I'm a certified cuddler. Friends, ex's , hookups even my building dog Sattu will testify that Paras loves a good cuddle. Post coital or not , affection isn't necessarily sexual. Sometimes it is, sometimes it isn't. On more than one occasion I've been asked "Paras, Do you do this with everyone?" . And my answer is always consistent. "Yes, It makes me happy"
For someone who has the reputation of having a ridiculously high libido ( Hardly a rumour by the way, mostly fact...) I'm surprisingly emotional. I've been lucky to never have encountered a cum-and-go sort of a sexual partner. Perhaps I choose well, perhaps my genuine affection to people warms them, perhaps they're being polite and its quite possible they've actually enjoyed something they probably thought they never would.

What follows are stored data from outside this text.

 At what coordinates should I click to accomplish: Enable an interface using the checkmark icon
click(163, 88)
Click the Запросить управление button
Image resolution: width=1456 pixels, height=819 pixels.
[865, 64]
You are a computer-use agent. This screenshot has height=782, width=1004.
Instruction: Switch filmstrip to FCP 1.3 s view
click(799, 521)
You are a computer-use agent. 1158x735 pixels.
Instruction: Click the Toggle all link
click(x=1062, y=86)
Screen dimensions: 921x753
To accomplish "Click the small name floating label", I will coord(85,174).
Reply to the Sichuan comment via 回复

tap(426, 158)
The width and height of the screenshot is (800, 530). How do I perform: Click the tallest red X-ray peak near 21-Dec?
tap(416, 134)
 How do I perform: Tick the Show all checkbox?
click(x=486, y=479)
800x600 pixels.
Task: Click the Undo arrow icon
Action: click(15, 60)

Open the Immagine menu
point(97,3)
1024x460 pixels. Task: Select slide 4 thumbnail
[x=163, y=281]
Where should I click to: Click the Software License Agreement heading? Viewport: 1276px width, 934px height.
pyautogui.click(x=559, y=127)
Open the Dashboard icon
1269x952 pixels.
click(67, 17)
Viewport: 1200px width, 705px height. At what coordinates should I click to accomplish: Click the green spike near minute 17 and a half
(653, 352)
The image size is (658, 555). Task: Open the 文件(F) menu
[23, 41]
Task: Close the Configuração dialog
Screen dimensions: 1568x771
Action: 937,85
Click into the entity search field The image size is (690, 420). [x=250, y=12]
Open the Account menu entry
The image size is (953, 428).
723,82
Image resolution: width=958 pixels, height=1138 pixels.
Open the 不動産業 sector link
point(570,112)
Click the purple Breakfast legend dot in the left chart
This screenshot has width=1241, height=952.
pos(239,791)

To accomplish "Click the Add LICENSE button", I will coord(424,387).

To be polyamorous (A classification I've only recently begun to identify with in my single avatar ) is a good thing. For me attraction, relationships, love all begin with a kiss. They Move forward with sex. And when I find someone I like, the reaction is instantaneous. I've never had to wait to fall in love with someone. I really am the love-at-first-sight kinda guy. And when it has happened to me , it's always been beautiful. As is evident, I choose wisely and I invest nicely. Perhaps I feel those things because once you find what you're looking for, you begin to hold on to that with such sincerity that the universe realises... this is meant for Paras to have. It gives in.
I could never tell someone to leave right after being intimate. I'm not wired that way. Sure, some connections are stronger, some fade away faster than they might have begun but in that moment, when the clothes are off and the guard is down... I do show an immense amount of affection. Luckily, my world hasn't been ruined by the cynics.
I cuddle because I'm looking for love. The cuddle is an embrace which isn't left with ease. I cum and I stay. Sometimes long. Hopefully forever.